Importing an old code repo

I’ve converted code repos a number of times through my career. From cvs to subversion, from subversion to mercurial and git, from mercurial to git. However until the other day, I’d never converted from cvs to git directly.

In this case it was converting an old CVS repo I’d found in some old backup cdroms which were being tossed out.

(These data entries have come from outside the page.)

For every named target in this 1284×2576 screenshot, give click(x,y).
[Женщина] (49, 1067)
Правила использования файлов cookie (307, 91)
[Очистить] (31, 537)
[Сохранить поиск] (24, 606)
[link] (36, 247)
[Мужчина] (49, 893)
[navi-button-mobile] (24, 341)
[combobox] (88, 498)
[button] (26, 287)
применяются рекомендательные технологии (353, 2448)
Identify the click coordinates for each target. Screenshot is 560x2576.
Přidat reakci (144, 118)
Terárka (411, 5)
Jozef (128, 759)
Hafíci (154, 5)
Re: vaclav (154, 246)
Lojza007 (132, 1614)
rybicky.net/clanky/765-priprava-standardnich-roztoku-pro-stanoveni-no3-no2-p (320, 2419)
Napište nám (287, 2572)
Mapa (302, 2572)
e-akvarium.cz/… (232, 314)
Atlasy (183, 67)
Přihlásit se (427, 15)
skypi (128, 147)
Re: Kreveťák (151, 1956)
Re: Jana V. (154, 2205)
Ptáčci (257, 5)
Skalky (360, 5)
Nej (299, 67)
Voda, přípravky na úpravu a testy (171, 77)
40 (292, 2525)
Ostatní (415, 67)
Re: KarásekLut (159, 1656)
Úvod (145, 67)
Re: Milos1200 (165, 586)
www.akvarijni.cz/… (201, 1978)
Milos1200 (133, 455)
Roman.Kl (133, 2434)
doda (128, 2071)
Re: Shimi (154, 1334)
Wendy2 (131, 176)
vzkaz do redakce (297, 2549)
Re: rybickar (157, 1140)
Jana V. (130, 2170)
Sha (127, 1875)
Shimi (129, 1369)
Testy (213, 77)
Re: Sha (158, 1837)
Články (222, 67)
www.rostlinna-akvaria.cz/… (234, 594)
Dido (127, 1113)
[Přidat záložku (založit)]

It went well but there were a few hiccups. First there are a number of methods to do this. My first port of call was git’s own cvsimport command but the documentation makes it pretty clear there are better choices. From there I went with cvs2git which is confusingly part of the cvs2svn project. Historically it makes sense - early cvs migrations were to subversion because git and other modern version control systems didn’t yet exist.

Once I started I discovered the other larger issue: cvs repositories often have corruption issues. There are lots of reasons: cvs had a number of bugs over the years, certain actions in a repository required admins to manually make changes and cvs really lacked a way to check the correctness of repositories.

One issue is that cvs is in many ways a wrapper around an older system called rcs. And it was a rather light wrapper in many ways because source was largely kept in rcs files (,v files) and then some (but not all) repository actions were tracked in a history file. And that’s usually where problems in migrating cvs crop up.

This time that was fine. The issue in this case was old bugs in cvs. The issue I had was discussed on a mailing list back in 2000. It turns out that reanimating old data often takes old bug reports!

I just glanced through your RCS file and it looks like perhaps some revisions were deleted improperly. There used to be bugs in the ‘cvs admin -o’ command which may have caused something like this, or someone may have attempted to edit the file by hand and caused the trouble.

In this case two files in the CVSROOT directory were corrupt: cvsignore,v and modules,v. These were administration files and not actually important for migrating the repository out from cvs to git.

But it does help to understand the issue. Those files looked something like this (skipping past the header info):

 1
 2
 3
 4
 5
 6
 7
 8
 9
10
11
12
13
14
15
16
17
1.2
log
@foo two
@
text
@moo
foo 2
@


1.1
log
@foo 1
@
text
@d3 1
@

This is just an rcs file I made (foo,v) and then corrupted myself. If I try and check it out co -r1.1 foo it will fail with this error:

1
2
3
4
5
foo,v  -->  foo
revision 1.1
writable foo exists; remove it? [ny](n): y
co: foo,v:40: edit script refers to line past end of file
co aborted

Line 40 in this case is the d3 1 line. The rcs file format stores the full file in the current version - the moo and foo 2 lines (without the @ chars) in the revision 1.2 section. Then the older revisions do edit commands to change the text - in this case it was supposed to delete a single line at line 2. However I changed it to want to delete a single line at line 3 (@d3 1). Changing that to @d2 1 and it will work fine.

Working out how to fix that in nearly 20 year files is a bit harder, but that’s effectively the process.

Sometime later I’ll see how well 20 year C and C++ code builds on current systems. I’m guessing poorly for the C++ code.